··· The input ···

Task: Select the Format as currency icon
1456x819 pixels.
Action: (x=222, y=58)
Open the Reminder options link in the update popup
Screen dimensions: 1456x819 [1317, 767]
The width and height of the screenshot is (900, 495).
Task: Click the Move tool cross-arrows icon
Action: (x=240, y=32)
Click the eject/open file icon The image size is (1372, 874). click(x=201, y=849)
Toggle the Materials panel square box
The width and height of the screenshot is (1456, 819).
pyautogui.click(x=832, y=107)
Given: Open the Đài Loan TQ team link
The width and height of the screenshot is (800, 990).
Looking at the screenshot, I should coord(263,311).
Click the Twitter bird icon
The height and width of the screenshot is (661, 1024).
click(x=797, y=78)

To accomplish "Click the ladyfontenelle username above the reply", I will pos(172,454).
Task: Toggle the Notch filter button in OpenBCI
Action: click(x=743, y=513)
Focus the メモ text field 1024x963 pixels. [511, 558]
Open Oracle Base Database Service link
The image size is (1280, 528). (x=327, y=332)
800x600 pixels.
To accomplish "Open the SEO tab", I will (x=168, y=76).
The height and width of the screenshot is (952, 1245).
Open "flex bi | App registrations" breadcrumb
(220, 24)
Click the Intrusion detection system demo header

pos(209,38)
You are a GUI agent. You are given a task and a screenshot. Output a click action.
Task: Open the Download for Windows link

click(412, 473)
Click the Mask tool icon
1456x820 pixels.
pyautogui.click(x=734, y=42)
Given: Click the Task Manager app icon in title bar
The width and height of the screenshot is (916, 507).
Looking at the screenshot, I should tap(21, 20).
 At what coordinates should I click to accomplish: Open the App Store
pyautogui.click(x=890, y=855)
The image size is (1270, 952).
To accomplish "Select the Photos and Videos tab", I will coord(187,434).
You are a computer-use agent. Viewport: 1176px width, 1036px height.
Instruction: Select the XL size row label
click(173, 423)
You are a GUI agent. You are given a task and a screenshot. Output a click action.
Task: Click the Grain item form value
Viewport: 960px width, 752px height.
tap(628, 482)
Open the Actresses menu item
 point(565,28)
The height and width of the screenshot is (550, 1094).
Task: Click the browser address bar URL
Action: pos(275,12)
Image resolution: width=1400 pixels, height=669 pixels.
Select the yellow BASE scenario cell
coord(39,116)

···

(Requirements)
Identify each line in the listing above that contains the word "item" and copy those lines.

(Answer)
Task: Click the Grain item form value
Open the Actresses menu item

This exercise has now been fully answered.